▶ Exercices à traiter:
(a) Dites si chacune des affirmations suivantes est conforme au passage cité, en répondant par oui ou par non et en citant les mots du passage qui tranchent. (i) Le livre s’ouvre sur une introduction de deux psychologues. (ii) Dans 8 cas sur 10, les personnes touchées sont des filles. (iii) La personne qui donne son avis ignorait que l’autisme peut prendre des formes très variées.
(b) Recopiez le passage cité depuis « Mon avis : La » jusqu’à « à une autre. » inclus.

▶ Passage cité:

Mon avis : La différence invisible est indéniablement un témoignage poignant sur la découverte de la différence. Et plus spécifiquement sur le syndrome d’Asperger. Il commence par une introduction de deux psychologues sur l’historique de l’autisme et se termine par un descriptif du syndrome d’Asperger. Avec étonnement, j’ai appris que dans 8 cas sur 10 les personnes touchées sont des garçons. Et que les filles sont plus difficiles à diagnostiquer car elles ont naturellement la capacité de se fondre dans un moule, de passer inaperçues, de mettre en place des stratégies d’adaptation ; leur comportement étant moins décalé, leur entourage ne pense pas qu’il peut y avoir difficultés et souffrances chez leur interlocutrice. À l’inverse, je savais déjà que l’autisme était un trouble qui peut prendre des formes différentes et très variées d’une personne à une autre.

▶ Contenu des données:
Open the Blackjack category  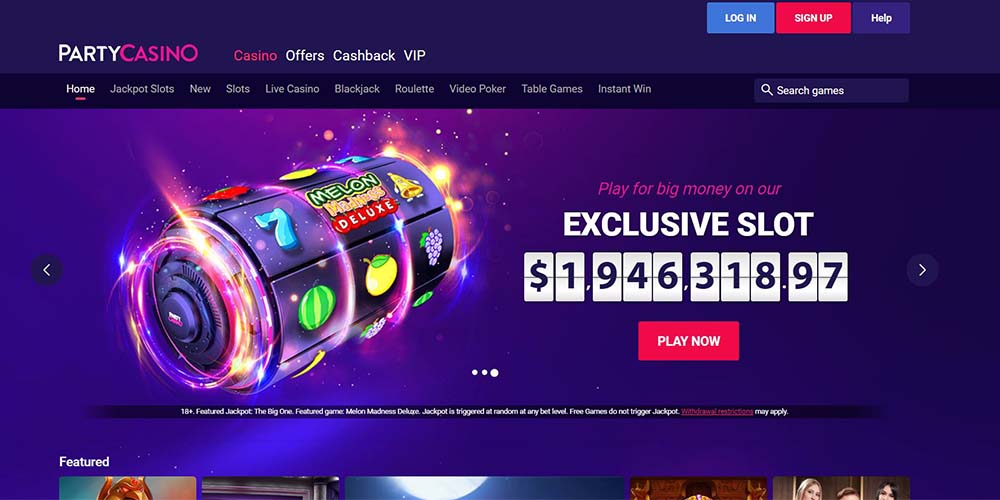point(357,89)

▶ Réponses aux exercices:
(a)
(i) Oui : « Il commence par une introduction de deux psychologues sur l’historique de l’autisme ».
(ii) Non : « dans 8 cas sur 10 les personnes touchées sont des garçons ».
(iii) Non : « je savais déjà que l’autisme était un trouble qui peut prendre des formes différentes et très variées d’une personne à une autre ».

(b)
Mon avis : La différence invisible est indéniablement un témoignage poignant sur la découverte de la différence. Et plus spécifiquement sur le syndrome d’Asperger. Il commence par une introduction de deux psychologues sur l’historique de l’autisme et se termine par un descriptif du syndrome d’Asperger. Avec étonnement, j’ai appris que dans 8 cas sur 10 les personnes touchées sont des garçons. Et que les filles sont plus difficiles à diagnostiquer car elles ont naturellement la capacité de se fondre dans un moule, de passer inaperçues, de mettre en place des stratégies d’adaptation ; leur comportement étant moins décalé, leur entourage ne pense pas qu’il peut y avoir difficultés et souffrances chez leur interlocutrice. À l’inverse, je savais déjà que l’autisme était un trouble qui peut prendre des formes différentes et très variées d’une personne à une autre.